"""

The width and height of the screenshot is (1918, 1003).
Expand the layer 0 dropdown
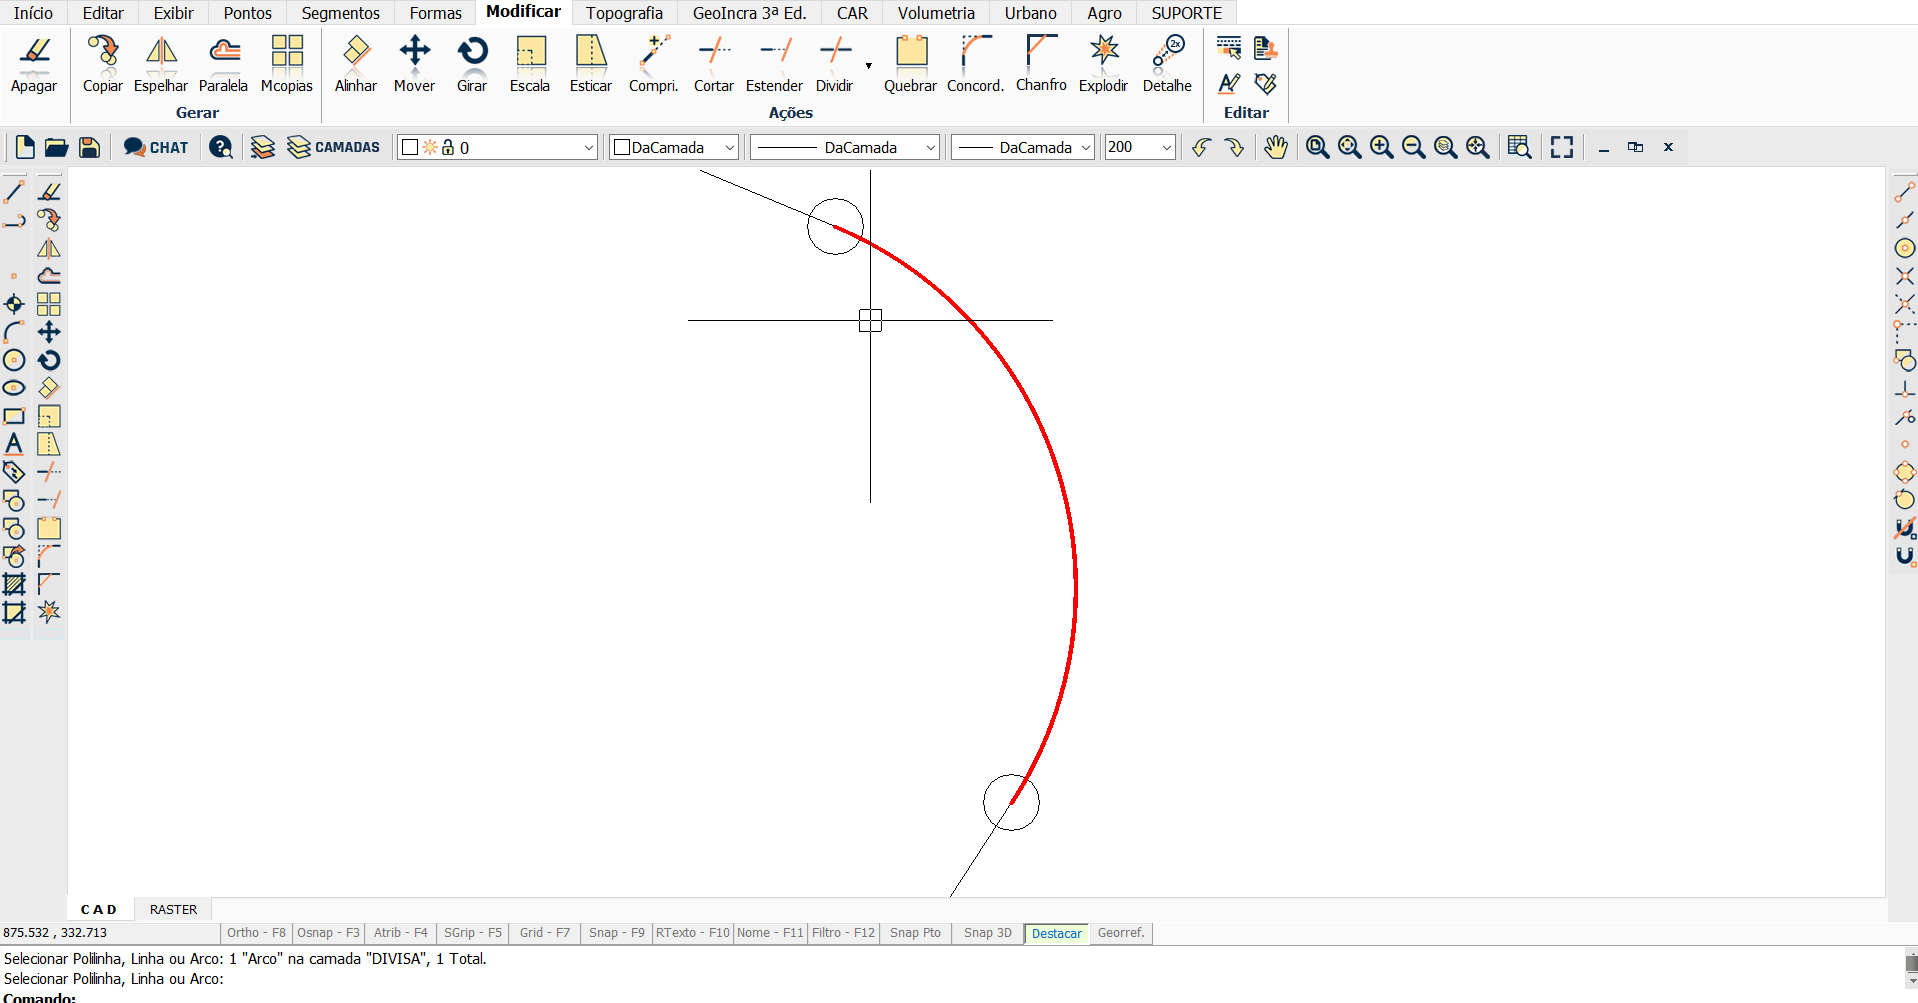coord(588,148)
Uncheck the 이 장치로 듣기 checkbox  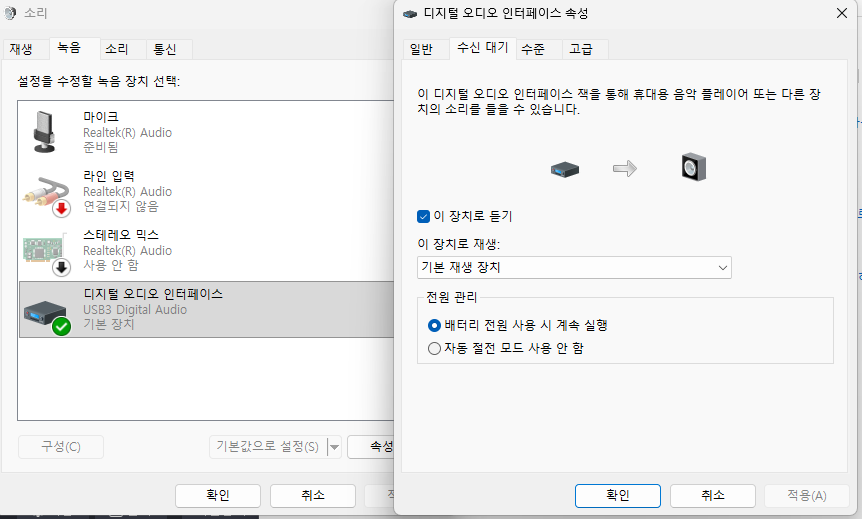tap(423, 216)
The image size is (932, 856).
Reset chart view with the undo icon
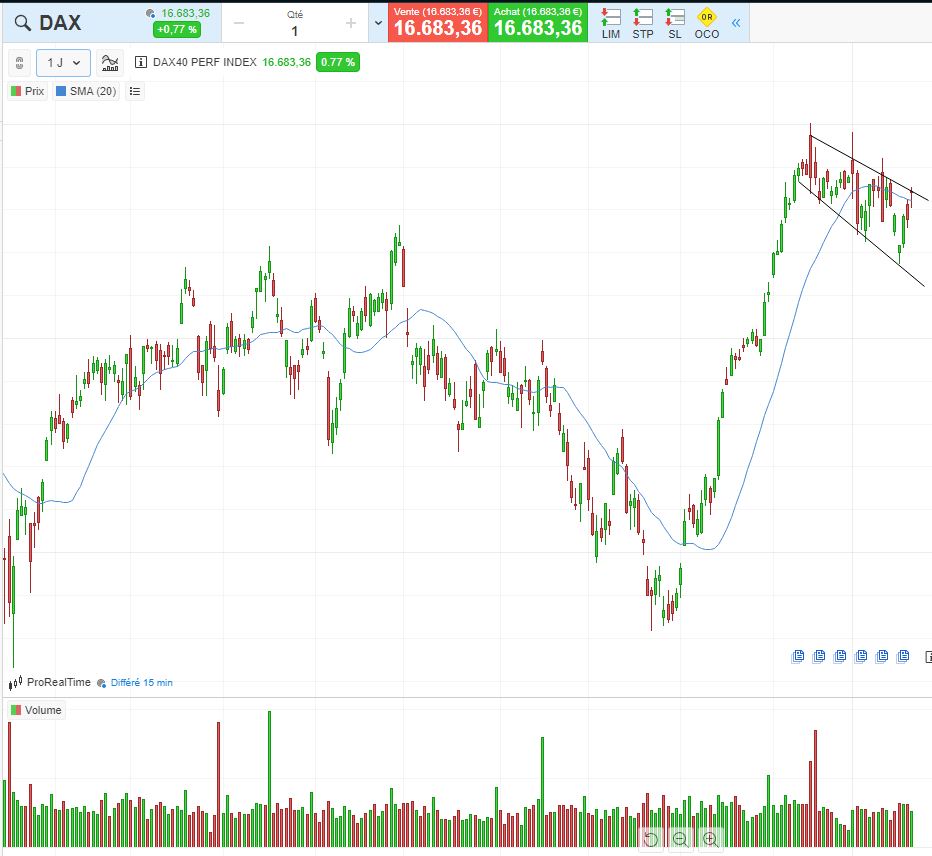coord(651,839)
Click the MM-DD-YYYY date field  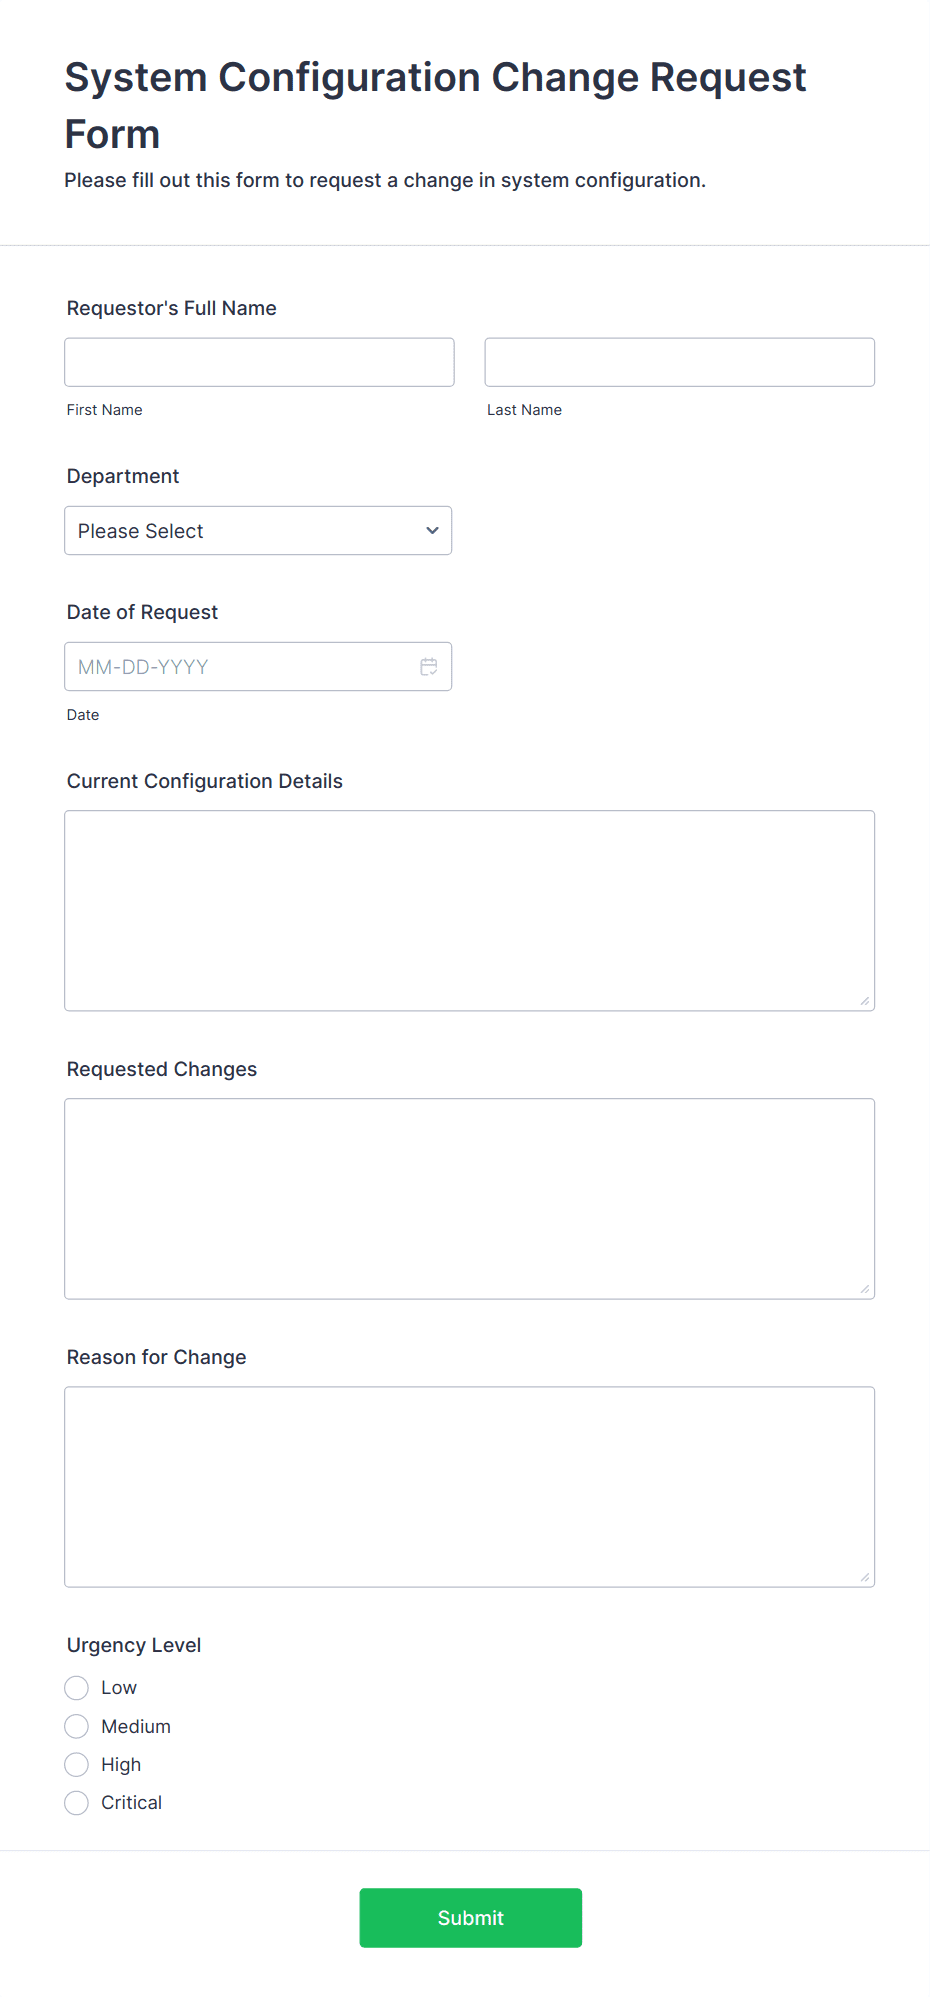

"""

# [Activity]
Word for word, restate the lines from the one containing "The image size is (932, 856)." through the end of the listing, and nothing more. Skip the pictures.

# [Answer section]
The image size is (932, 856).
Reset chart view with the undo icon
coord(651,839)
Click the MM-DD-YYYY date field  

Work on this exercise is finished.